The sweeping initiative, following closely on the heels of the new Commandant’s controversial mandate banning the prolific utterance “Ooh-rah,” is part of Dunford’s ambition to field the 21st century Marine, a warrior who “not only fights, but can also read and write.”

The program, dubbed “No Marine Left Behind,” aims to stimulate Marines’ intellectual development through a rigorous curriculum that associates an assortment of colors with basic food groups — predominantly fruits and vegetables — as well as indigenous American fauna and a variety of domesticated animals encountered on one elderly Mr. MacDonald’s farm.

Additionally, unit commanders have been instructed to set aside a minimum of 30 minutes each day for platoon story time, during which platoon leaders will read aloud to their men, while they silently follow along.

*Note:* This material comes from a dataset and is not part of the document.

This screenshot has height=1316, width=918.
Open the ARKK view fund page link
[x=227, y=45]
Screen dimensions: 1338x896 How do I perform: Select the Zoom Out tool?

“I like the pictures,” says Lance Cpl. Levi Brooks, dreamily tracing his finger around the eponymous ursine of Brown Bear, Brown Bear, What Do You See?

“Do you think we’ll ever get to see a real, live brown bear on our next field exercise, Staff Sgt.?” he asks, bright-eyed and hopeful. “Do you think? If we’re really quiet, and we behave?”

“Sure, kiddo. I’m sure we will,” replies Staff Sgt. Bill Shanahan, a crusty, battle-tested veteran who earned his GED in 2002 and is currently pursuing a bachelor’s in Organizational Leadership and Management through the University of Phoenix.

“I’m really just here to make sure these rascals don’t fall asleep,” Shanahan says, playfully tussling Brooks’ hair before sending the classroom full of Marines off to PT [physical training], or “recess,” as the leathernecks have recently taken to calling it.

Sources confirmed the Marines returned a short time later — red-faced and sweaty — hurriedly scrambling to find a seat on the floor. Forming a school circle around 2nd Lt. Jim Donahue, they sat "criss-cross applesauce" and eagerly awaited the next story.

The Very Hungry Caterpillar,” Donahue reads with a smile, opening to the first page of the interactive book, much to the delight of the Marines, who clap and babble excitedly at the sight of the brightly-colored, pop-up illustrations.

“ISIS won't even know what hit them,” says Shanahan, grinning with satisfaction.